Posted 03 March 2011 - 02:46 AM

Trusted Helper

Malware Removal
3,891 posts

Yes, be sure to click on the Red Button that says Run Fix after you have copied the script inside.

#42
thedeadlystoat

Posted 03 March 2011 - 02:48 AM

Member

Topic Starter
Member
73 posts

Ok, I'll log in from the other computer.

#43
thedeadlystoat

Posted 03 March 2011 - 03:07 AM

Member

Topic Starter
Member
73 posts

Hi, I'm writing from the healthy computer.
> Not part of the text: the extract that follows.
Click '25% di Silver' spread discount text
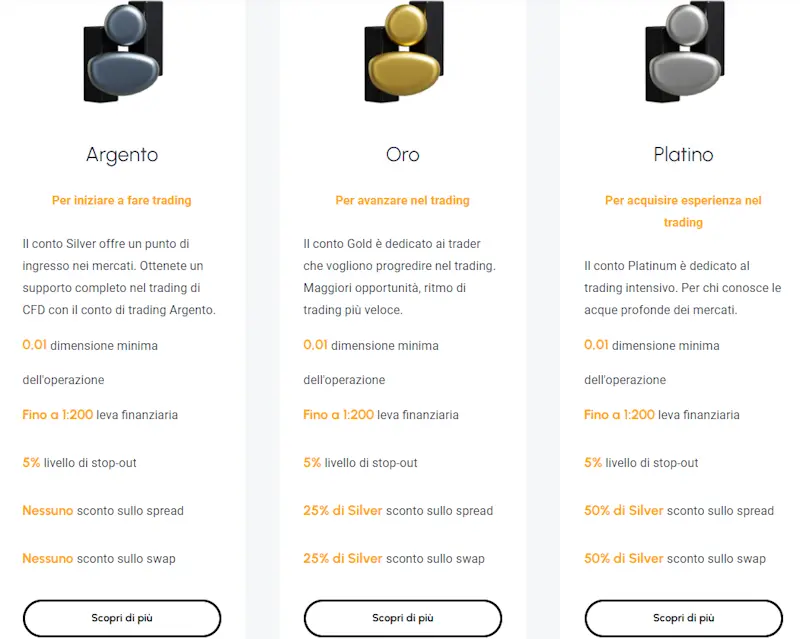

When the ailing computer restarted after the running the fix, it went to black background and the ordinal 874 message again.
When I tried to open OTL with the Task Manager it opened instead a txt titled 03032011_024850 which is some kind of log.
Should I try to open OTL again? Do you want that log?

#44
Salagubang

Posted 03 March 2011 - 03:09 AM

Trusted Helper

Malware Removal
3,891 posts

Yes, please post the log.

#45
thedeadlystoat

Posted 03 March 2011 - 03:14 AM

Member

Topic Starter
Member
73 posts

Here it is:

All processes killed
========== OTL ==========
========== SERVICES/DRIVERS ==========
========== REGISTRY ==========
========== FILES ==========
Unable to replace file: C:\Windows\System32\shell32.dll with C:\Windows\winsxs\x86_microsoft-windows-shell32_31bf3856ad364e35_6.0.6000.16680_none_69ec6cd815163c56\shell32.dll without a reboot.
========== COMMANDS ==========
C:\Windows\System32\drivers\etc\Hosts moved successfully.
HOSTS file reset successfully

[EMPTYTEMP]

User: Administracion
->Temp folder emptied: 0 bytes
->Temporary Internet Files folder emptied: 0 bytes
->Java cache emptied: 0 bytes
->FireFox cache emptied: 0 bytes
->Flash cache emptied: 0 bytes

User: All Users

User: Default
->Temp folder emptied: 0 bytes
->Temporary Internet Files folder emptied: 0 bytes

User: Default User
->Temp folder emptied: 0 bytes
->Temporary Internet Files folder emptied: 0 bytes

User: José Luis
->Temp folder emptied: 0 bytes
->Temporary Internet Files folder emptied: 0 bytes
->Java cache emptied: 0 bytes
->FireFox cache emptied: 0 bytes
->Flash cache emptied: 0 bytes

User: Manuel
->Temp folder emptied: 16896 bytes
->Temporary Internet Files folder emptied: 166623 bytes
->Java cache emptied: 0 bytes
->Google Chrome cache emptied: 10351421 bytes
->Flash cache emptied: 343 bytes

User: Marisa
->Temp folder emptied: 0 bytes
->Temporary Internet Files folder emptied: 0 bytes
->Java cache emptied: 0 bytes
->FireFox cache emptied: 0 bytes
->Flash cache emptied: 0 bytes

User: Public

%systemdrive% .tmp files removed: 0 bytes
%systemroot% .tmp files removed: 0 bytes
%systemroot%\System32 .tmp files removed: 0 bytes
%systemroot%\System32\drivers .tmp files removed: 0 bytes
Windows Temp folder emptied: 78354 bytes
%systemroot%\system32\config\systemprofile\AppData\Local\Microsoft\Windows\Temporary Internet Files folder emptied: 33170 bytes
%systemroot%\system32\config\systemprofile\AppData\LocalLow\Sun\Java\Deployment folder emptied: 0 bytes
RecycleBin emptied: 0 bytes

Total Files Cleaned = 10.00 mb

[EMPTYFLASH]

User: Administracion
->Flash cache emptied: 0 bytes

User: All Users

User: Default

User: Default User

User: José Luis
->Flash cache emptied: 0 bytes

User: Manuel
->Flash cache emptied: 0 bytes

User: Marisa
->Flash cache emptied: 0 bytes

User: Public

Total Flash Files Cleaned = 0.00 mb

Restore point Set: OTL Restore Point

OTL by OldTimer - Version 3.2.22.0 log created on 03032011_024850

Files\Folders moved on Reboot...
File\Folder C:\Users\Manuel\AppData\Local\Temp\~DF278D.tmp not found!
File\Folder C:\Users\Manuel\AppData\Local\Temp\~DF279B.tmp not found!

Registry entries deleted on Reboot...

And what about OTL and the Quick Scan?